A learning-based algorithm to quickly compute good primal solutions for Stochastic Integer Programs
This addresses the computational challenge of solving stochastic integer programs for operations research and optimization practitioners, though it is incremental as it builds on existing scenario-based methods with a learning twist.
The paper tackles the problem of quickly computing near-optimal primal solutions for two-stage stochastic integer programs by proposing a learning-based algorithm that predicts a representative scenario to ensure feasibility and near-optimality, achieving competitive computing times with general-purpose solvers.

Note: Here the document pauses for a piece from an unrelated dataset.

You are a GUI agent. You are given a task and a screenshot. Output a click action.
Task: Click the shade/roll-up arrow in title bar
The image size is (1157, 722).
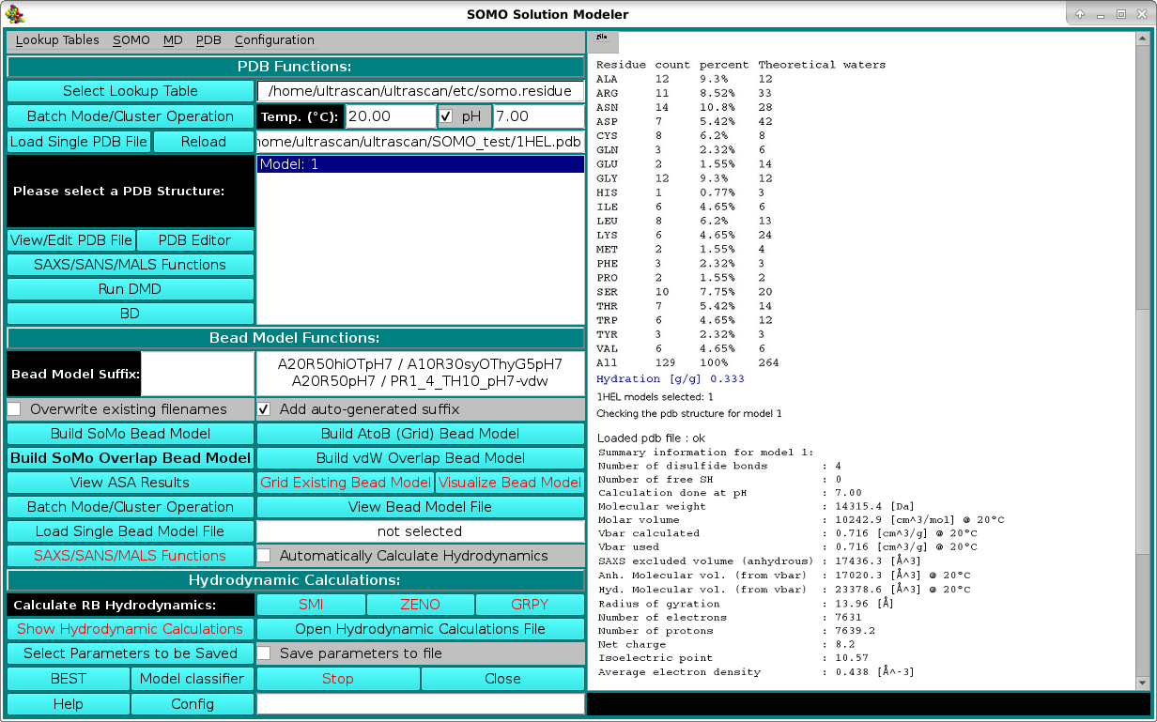point(1080,14)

We propose a novel approach using supervised learning to obtain near-optimal primal solutions for two-stage stochastic integer programming (2SIP) problems with constraints in the first and second stages. The goal of the algorithm is to predict a "representative scenario" (RS) for the problem such that, deterministically solving the 2SIP with the random realization equal to the RS, gives a near-optimal solution to the original 2SIP. Predicting an RS, instead of directly predicting a solution ensures first-stage feasibility of the solution. If the problem is known to have complete recourse, second-stage feasibility is also guaranteed. For computational testing, we learn to find an RS for a two-stage stochastic facility location problem with integer variables and linear constraints in both stages and consistently provide near-optimal solutions. Our computing times are very competitive with those of general-purpose integer programming solvers to achieve a similar solution quality.